• Directions: Give back each line below verbatim.

··· Records for this exercise

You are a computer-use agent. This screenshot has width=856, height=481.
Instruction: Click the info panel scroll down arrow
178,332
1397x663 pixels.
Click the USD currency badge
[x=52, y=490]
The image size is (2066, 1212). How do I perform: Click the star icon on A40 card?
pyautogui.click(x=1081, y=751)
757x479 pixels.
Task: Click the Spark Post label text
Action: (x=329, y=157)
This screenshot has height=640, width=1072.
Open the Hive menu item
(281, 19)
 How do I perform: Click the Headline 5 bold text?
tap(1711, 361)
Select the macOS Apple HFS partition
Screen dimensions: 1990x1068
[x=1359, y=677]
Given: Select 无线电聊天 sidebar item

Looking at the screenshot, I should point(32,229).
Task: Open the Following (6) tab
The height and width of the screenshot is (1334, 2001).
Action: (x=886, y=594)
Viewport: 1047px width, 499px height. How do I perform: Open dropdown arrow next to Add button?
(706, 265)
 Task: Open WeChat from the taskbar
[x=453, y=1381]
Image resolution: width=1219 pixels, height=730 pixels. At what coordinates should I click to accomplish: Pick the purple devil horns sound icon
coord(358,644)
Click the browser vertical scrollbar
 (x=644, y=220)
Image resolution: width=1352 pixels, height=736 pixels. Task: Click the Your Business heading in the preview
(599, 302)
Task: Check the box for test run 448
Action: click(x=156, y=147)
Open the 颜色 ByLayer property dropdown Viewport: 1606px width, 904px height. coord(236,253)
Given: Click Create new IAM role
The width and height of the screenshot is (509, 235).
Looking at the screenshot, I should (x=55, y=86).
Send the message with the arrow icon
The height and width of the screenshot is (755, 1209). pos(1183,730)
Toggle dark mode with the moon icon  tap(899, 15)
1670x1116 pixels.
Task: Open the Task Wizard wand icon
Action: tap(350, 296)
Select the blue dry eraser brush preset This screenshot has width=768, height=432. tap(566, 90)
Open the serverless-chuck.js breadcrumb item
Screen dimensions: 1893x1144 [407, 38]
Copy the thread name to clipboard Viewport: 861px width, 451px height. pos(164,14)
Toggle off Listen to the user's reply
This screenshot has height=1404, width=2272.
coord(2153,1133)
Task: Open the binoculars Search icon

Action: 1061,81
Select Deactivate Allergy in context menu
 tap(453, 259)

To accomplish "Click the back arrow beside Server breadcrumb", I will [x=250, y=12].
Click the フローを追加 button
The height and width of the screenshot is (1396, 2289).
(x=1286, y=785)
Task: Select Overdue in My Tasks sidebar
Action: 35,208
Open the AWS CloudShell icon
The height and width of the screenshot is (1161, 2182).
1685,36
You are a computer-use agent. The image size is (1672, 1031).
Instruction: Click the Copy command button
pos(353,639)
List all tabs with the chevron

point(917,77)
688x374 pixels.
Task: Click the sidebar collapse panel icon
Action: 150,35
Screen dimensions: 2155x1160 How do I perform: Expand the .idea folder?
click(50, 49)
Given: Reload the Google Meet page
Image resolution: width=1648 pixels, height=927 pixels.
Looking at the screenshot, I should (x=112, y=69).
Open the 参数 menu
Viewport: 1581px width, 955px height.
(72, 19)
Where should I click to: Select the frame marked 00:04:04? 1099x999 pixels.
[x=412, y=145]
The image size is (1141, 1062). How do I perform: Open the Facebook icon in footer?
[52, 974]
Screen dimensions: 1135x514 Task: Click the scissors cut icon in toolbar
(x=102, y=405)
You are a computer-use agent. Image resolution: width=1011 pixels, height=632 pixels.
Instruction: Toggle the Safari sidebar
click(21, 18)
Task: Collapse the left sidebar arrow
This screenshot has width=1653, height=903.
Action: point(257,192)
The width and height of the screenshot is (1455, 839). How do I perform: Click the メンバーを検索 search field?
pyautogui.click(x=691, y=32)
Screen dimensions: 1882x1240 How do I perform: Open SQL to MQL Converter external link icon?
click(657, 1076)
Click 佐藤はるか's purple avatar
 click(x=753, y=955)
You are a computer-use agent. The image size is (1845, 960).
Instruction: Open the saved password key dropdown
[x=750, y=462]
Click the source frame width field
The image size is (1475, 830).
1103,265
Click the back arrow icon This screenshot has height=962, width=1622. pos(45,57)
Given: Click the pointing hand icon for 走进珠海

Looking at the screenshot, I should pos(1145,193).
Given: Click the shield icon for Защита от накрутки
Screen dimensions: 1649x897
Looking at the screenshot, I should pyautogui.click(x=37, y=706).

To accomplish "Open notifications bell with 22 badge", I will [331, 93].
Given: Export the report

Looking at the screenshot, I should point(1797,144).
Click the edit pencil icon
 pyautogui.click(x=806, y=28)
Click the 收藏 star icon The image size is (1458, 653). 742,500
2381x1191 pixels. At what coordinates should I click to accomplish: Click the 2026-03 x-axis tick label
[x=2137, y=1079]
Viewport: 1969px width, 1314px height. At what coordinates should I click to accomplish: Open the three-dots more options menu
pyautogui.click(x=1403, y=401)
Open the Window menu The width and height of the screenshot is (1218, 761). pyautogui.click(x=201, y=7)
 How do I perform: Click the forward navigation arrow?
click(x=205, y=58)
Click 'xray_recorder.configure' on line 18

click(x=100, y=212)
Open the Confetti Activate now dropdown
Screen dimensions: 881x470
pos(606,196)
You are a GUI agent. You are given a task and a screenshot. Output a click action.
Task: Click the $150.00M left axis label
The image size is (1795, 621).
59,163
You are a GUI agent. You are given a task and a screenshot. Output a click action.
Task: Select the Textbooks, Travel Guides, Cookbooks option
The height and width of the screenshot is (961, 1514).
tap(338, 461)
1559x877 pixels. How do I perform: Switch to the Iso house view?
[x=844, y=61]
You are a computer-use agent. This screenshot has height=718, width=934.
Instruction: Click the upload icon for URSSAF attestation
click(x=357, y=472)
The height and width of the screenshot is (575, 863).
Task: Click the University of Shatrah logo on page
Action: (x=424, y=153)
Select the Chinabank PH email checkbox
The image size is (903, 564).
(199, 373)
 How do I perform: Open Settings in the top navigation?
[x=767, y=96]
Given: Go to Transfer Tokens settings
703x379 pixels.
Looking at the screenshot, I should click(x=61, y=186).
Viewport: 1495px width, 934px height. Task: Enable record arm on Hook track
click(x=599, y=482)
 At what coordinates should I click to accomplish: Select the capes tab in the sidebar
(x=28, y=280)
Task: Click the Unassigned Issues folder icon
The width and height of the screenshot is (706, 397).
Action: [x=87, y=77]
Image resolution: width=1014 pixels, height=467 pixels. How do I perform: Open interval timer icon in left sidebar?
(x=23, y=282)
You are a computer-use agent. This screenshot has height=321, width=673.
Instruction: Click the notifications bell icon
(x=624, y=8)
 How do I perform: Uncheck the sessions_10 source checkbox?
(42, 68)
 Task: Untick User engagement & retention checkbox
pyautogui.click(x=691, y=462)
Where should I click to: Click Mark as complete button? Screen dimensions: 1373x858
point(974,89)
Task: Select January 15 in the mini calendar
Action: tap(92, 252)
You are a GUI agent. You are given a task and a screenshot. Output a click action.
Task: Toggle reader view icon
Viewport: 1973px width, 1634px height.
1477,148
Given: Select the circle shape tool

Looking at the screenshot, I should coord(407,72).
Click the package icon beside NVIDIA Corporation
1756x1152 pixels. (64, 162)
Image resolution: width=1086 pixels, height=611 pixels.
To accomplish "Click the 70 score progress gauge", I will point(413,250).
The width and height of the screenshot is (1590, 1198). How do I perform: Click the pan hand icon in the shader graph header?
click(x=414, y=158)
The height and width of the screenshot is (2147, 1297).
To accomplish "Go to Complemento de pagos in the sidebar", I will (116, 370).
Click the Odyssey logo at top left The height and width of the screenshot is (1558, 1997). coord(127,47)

······

• Output of the task:
You are a computer-use agent. This screenshot has width=856, height=481.
Instruction: Click the info panel scroll down arrow
178,332
1397x663 pixels.
Click the USD currency badge
[x=52, y=490]
The image size is (2066, 1212). How do I perform: Click the star icon on A40 card?
pyautogui.click(x=1081, y=751)
757x479 pixels.
Task: Click the Spark Post label text
Action: (x=329, y=157)
This screenshot has height=640, width=1072.
Open the Hive menu item
(281, 19)
 How do I perform: Click the Headline 5 bold text?
tap(1711, 361)
Select the macOS Apple HFS partition
Screen dimensions: 1990x1068
[x=1359, y=677]
Given: Select 无线电聊天 sidebar item

Looking at the screenshot, I should point(32,229).
Task: Open the Following (6) tab
The height and width of the screenshot is (1334, 2001).
Action: (x=886, y=594)
Viewport: 1047px width, 499px height. How do I perform: Open dropdown arrow next to Add button?
(706, 265)
 Task: Open WeChat from the taskbar
[x=453, y=1381]
Image resolution: width=1219 pixels, height=730 pixels. At what coordinates should I click to accomplish: Pick the purple devil horns sound icon
coord(358,644)
Click the browser vertical scrollbar
 (x=644, y=220)
Image resolution: width=1352 pixels, height=736 pixels. Task: Click the Your Business heading in the preview
(599, 302)
Task: Check the box for test run 448
Action: click(x=156, y=147)
Open the 颜色 ByLayer property dropdown Viewport: 1606px width, 904px height. coord(236,253)
Given: Click Create new IAM role
The width and height of the screenshot is (509, 235).
Looking at the screenshot, I should (x=55, y=86).
Send the message with the arrow icon
The height and width of the screenshot is (755, 1209). pos(1183,730)
Toggle dark mode with the moon icon  tap(899, 15)
1670x1116 pixels.
Task: Open the Task Wizard wand icon
Action: tap(350, 296)
Select the blue dry eraser brush preset This screenshot has width=768, height=432. tap(566, 90)
Open the serverless-chuck.js breadcrumb item
Screen dimensions: 1893x1144 [407, 38]
Copy the thread name to clipboard Viewport: 861px width, 451px height. pos(164,14)
Toggle off Listen to the user's reply
This screenshot has height=1404, width=2272.
coord(2153,1133)
Task: Open the binoculars Search icon

Action: 1061,81
Select Deactivate Allergy in context menu
 tap(453, 259)

To accomplish "Click the back arrow beside Server breadcrumb", I will [x=250, y=12].
Click the フローを追加 button
The height and width of the screenshot is (1396, 2289).
(x=1286, y=785)
Task: Select Overdue in My Tasks sidebar
Action: 35,208
Open the AWS CloudShell icon
The height and width of the screenshot is (1161, 2182).
1685,36
You are a computer-use agent. The image size is (1672, 1031).
Instruction: Click the Copy command button
pos(353,639)
List all tabs with the chevron

point(917,77)
688x374 pixels.
Task: Click the sidebar collapse panel icon
Action: 150,35
Screen dimensions: 2155x1160 How do I perform: Expand the .idea folder?
click(50, 49)
Given: Reload the Google Meet page
Image resolution: width=1648 pixels, height=927 pixels.
Looking at the screenshot, I should (x=112, y=69).
Open the 参数 menu
Viewport: 1581px width, 955px height.
(72, 19)
Where should I click to: Select the frame marked 00:04:04? 1099x999 pixels.
[x=412, y=145]
The image size is (1141, 1062). How do I perform: Open the Facebook icon in footer?
[52, 974]
Screen dimensions: 1135x514 Task: Click the scissors cut icon in toolbar
(x=102, y=405)
You are a computer-use agent. Image resolution: width=1011 pixels, height=632 pixels.
Instruction: Toggle the Safari sidebar
click(21, 18)
Task: Collapse the left sidebar arrow
This screenshot has width=1653, height=903.
Action: point(257,192)
The width and height of the screenshot is (1455, 839). How do I perform: Click the メンバーを検索 search field?
pyautogui.click(x=691, y=32)
Screen dimensions: 1882x1240 How do I perform: Open SQL to MQL Converter external link icon?
click(657, 1076)
Click 佐藤はるか's purple avatar
 click(x=753, y=955)
You are a computer-use agent. The image size is (1845, 960).
Instruction: Open the saved password key dropdown
[x=750, y=462]
Click the source frame width field
The image size is (1475, 830).
1103,265
Click the back arrow icon This screenshot has height=962, width=1622. pos(45,57)
Given: Click the pointing hand icon for 走进珠海

Looking at the screenshot, I should pos(1145,193).
Given: Click the shield icon for Защита от накрутки
Screen dimensions: 1649x897
Looking at the screenshot, I should pyautogui.click(x=37, y=706).

To accomplish "Open notifications bell with 22 badge", I will [331, 93].
Given: Export the report

Looking at the screenshot, I should point(1797,144).
Click the edit pencil icon
 pyautogui.click(x=806, y=28)
Click the 收藏 star icon The image size is (1458, 653). 742,500
2381x1191 pixels. At what coordinates should I click to accomplish: Click the 2026-03 x-axis tick label
[x=2137, y=1079]
Viewport: 1969px width, 1314px height. At what coordinates should I click to accomplish: Open the three-dots more options menu
pyautogui.click(x=1403, y=401)
Open the Window menu The width and height of the screenshot is (1218, 761). pyautogui.click(x=201, y=7)
 How do I perform: Click the forward navigation arrow?
click(x=205, y=58)
Click 'xray_recorder.configure' on line 18

click(x=100, y=212)
Open the Confetti Activate now dropdown
Screen dimensions: 881x470
pos(606,196)
You are a GUI agent. You are given a task and a screenshot. Output a click action.
Task: Click the $150.00M left axis label
The image size is (1795, 621).
59,163
You are a GUI agent. You are given a task and a screenshot. Output a click action.
Task: Select the Textbooks, Travel Guides, Cookbooks option
The height and width of the screenshot is (961, 1514).
tap(338, 461)
1559x877 pixels. How do I perform: Switch to the Iso house view?
[x=844, y=61]
You are a computer-use agent. This screenshot has height=718, width=934.
Instruction: Click the upload icon for URSSAF attestation
click(x=357, y=472)
The height and width of the screenshot is (575, 863).
Task: Click the University of Shatrah logo on page
Action: (x=424, y=153)
Select the Chinabank PH email checkbox
The image size is (903, 564).
(199, 373)
 How do I perform: Open Settings in the top navigation?
[x=767, y=96]
Given: Go to Transfer Tokens settings
703x379 pixels.
Looking at the screenshot, I should click(x=61, y=186).
Viewport: 1495px width, 934px height. Task: Enable record arm on Hook track
click(x=599, y=482)
 At what coordinates should I click to accomplish: Select the capes tab in the sidebar
(x=28, y=280)
Task: Click the Unassigned Issues folder icon
The width and height of the screenshot is (706, 397).
Action: [x=87, y=77]
Image resolution: width=1014 pixels, height=467 pixels. How do I perform: Open interval timer icon in left sidebar?
(x=23, y=282)
You are a computer-use agent. This screenshot has height=321, width=673.
Instruction: Click the notifications bell icon
(x=624, y=8)
 How do I perform: Uncheck the sessions_10 source checkbox?
(42, 68)
 Task: Untick User engagement & retention checkbox
pyautogui.click(x=691, y=462)
Where should I click to: Click Mark as complete button? Screen dimensions: 1373x858
point(974,89)
Task: Select January 15 in the mini calendar
Action: tap(92, 252)
You are a GUI agent. You are given a task and a screenshot. Output a click action.
Task: Toggle reader view icon
Viewport: 1973px width, 1634px height.
1477,148
Given: Select the circle shape tool

Looking at the screenshot, I should coord(407,72).
Click the package icon beside NVIDIA Corporation
1756x1152 pixels. (64, 162)
Image resolution: width=1086 pixels, height=611 pixels.
To accomplish "Click the 70 score progress gauge", I will point(413,250).
The width and height of the screenshot is (1590, 1198). How do I perform: Click the pan hand icon in the shader graph header?
click(x=414, y=158)
The height and width of the screenshot is (2147, 1297).
To accomplish "Go to Complemento de pagos in the sidebar", I will (116, 370).
Click the Odyssey logo at top left The height and width of the screenshot is (1558, 1997). coord(127,47)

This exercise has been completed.